▸ **Exercises to complete**
1. Answer these questions using the genome analysis passage:
(a) At what critical divergence is half of the genome recombined?
(b) What percentage of the core genome alignment columns are polymorphic?
(c) What size were the recombination segments in the simulations' ground truth?
2. Pick up the genome analysis passage after its final sentence and write the next part.

▸ **Selected passage**
To get a more quantitative assessment of the accuracy of the pairwise analysis, Figure 2—figure supplement 2 directly compares the true fraction of clonally inherited genome for each pair with the estimated fraction from the pairwise analysis for the simulations with ρ/μ=0.01 and ρ/μ=0.1. We see that for all pairs the estimated fraction of the genome that was clonally inherited is close to the true fraction. In fact, it appears that the estimation method tends to slightly overestimate the fraction of clonally inherited genome for almost all pairs. Finally, as for the real data, we also used close pairs from the simulations with ρ/μ=0.01 and ρ/μ=0.1 to estimate the sizes of the recombined segments. As shown in Figure 2—figure supplement 2, the sizes of the recombined regions estimated by the method are very close to the ground truth of 12 kb recombination segments.

In summary, application of the pairwise analysis to the simulation results strongly support that the pairwise analysis accurately quantifies the fraction of the genome that was affected by recombination for each pair, as well as estimate the lengths of the recombined segments.

For later comparison with the data on other species, we summarize our observations from the pairwise analysis by a few key statistics. First, half of the genome is recombined at a critical divergence of 0.0032. Second, at this critical divergence, the fraction of all SNPs that is in recombined regions is 0.95. Third, the fraction of mostly clonal pairs is 0.077, and finally, the fraction of fully recombined pairs is 0.78 (see Materials and methods). All these statistics suggest that pairwise divergences between strains are almost entirely driven by recombination and do not reflect distances to their clonal ancestors. To understand how a consistent phylogenetic structure can still emerge when the full core genomes of all strains are compared, we need to go beyond studying pairs.

SNPs in the core genome alignment correspond to splits in the local phylogeny

Although there may not be a single phylogeny that captures the evolution of our genomes, each single position in the core genome alignment, that is each alignment column, will have evolved according to some phylogenetic tree. A key observation is that our set of strains is sufficiently closely related that there are almost no alignment columns for which more than one substitution occurred in its evolutionary history. In particular, of the almost 2.8 million columns in the core genome alignment, almost 90% show an identical nucleotide for all 92 strains, that is only 10.85% are polymorphic. Moreover, almost all of these SNP columns are bi-allelic, that is for 93.6% of the SNPs only two nucleotides appear, 6.3% have three nucleotides, and in 0.2% all four nucleotides occur. These statistics strongly suggest that most positions have not undergone any substitutions, and that columns with multiple substitutions are rare. Notably, these statistics are still inflated due to the occurrence of an outgroup of nine strains that is far removed from the other strains (the clade from B5 to B3 visible on the right in Figure 1). We observe that almost 36% of all SNPs correspond to SNPs in which all nine strains of this outgroup have one nucleotide, and all other 83 strains have another nucleotide. If we remove the outgroup from our alignment, the fraction of SNPs in the alignment drops from 10.85% to 6.7%, and the fraction of SNPs that are bi-allelic increases to 95.5%.

[Stored items]
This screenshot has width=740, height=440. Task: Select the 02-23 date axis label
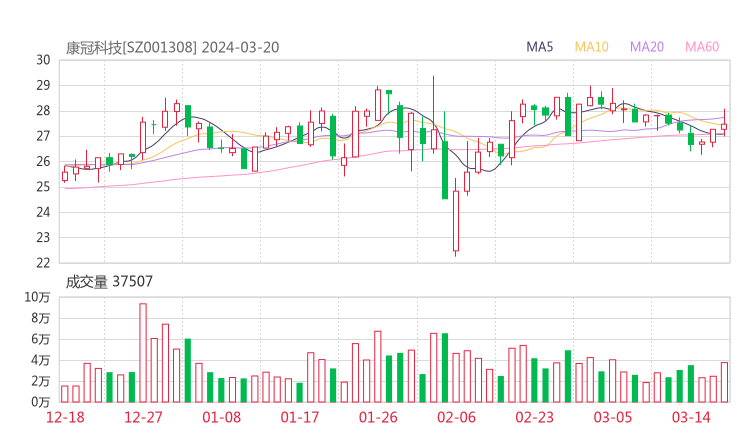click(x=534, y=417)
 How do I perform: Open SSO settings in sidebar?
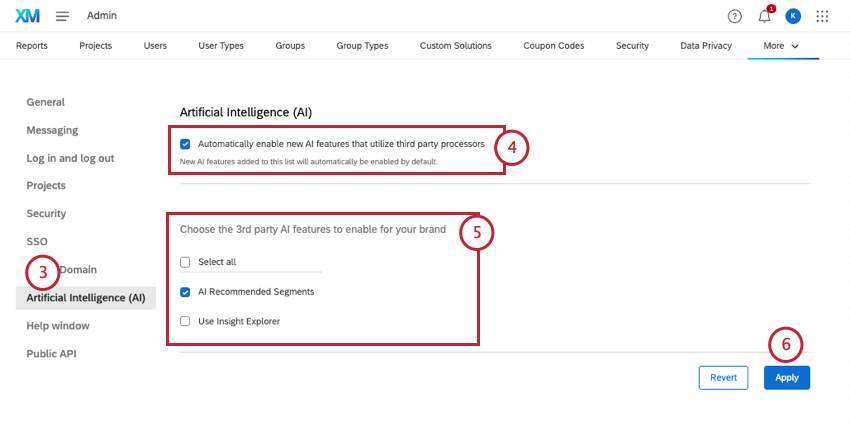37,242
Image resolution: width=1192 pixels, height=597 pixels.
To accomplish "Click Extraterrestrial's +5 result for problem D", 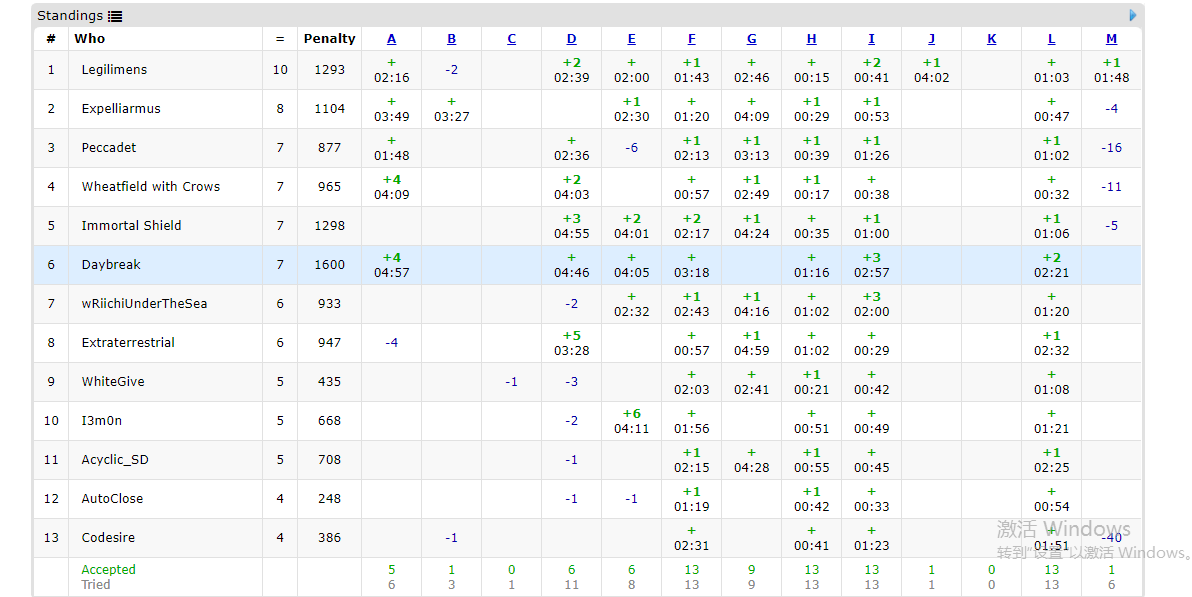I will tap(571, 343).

▸ **Responses in order**
1.
(a) 0.0032
(b) 10.85%
(c) 12 kb

2.
Whenever a bi-allelic SNP corresponds to a single substitution in the evolutionary history of the position, the SNP pattern provides an important piece of information about the phylogeny at that position in the alignment: whatever this phylogeny is, it must contain a split, that is a branch bi-partitioning the set of strains, such that all strains with one letter occur on one side of the split, and all strains with the other letter on the other side (Figure 3).

Figure 3 with 1 supplement see all
Bi-allelic SNPs correspond to phylogeny splits.

A segment of a multiple alignment of 6 strains containing three bi-allelic SNPs, X, Y, and Z. Assuming that each SNP corresponds to a single substitution in the evolutionary history of the position, each SNP constrains the local phylogeny to contain a particular split, that is bi-partition of the strains, as illustrated by the three diagrams immediately below each SNP. In this example, the neighboring pairs of SNPs (X,Y) and (Y,Z) are both consistent with a common phylogeny and can be used to further resolve the phylogeny in the local segment of the alignment as shown in the second row with two diagrams. However, SNPs X and Z are mutually inconsistent with a common phylogeny (red cross at the bottom) indicating that somewhere between X and Z at least one recombination event must have occurred.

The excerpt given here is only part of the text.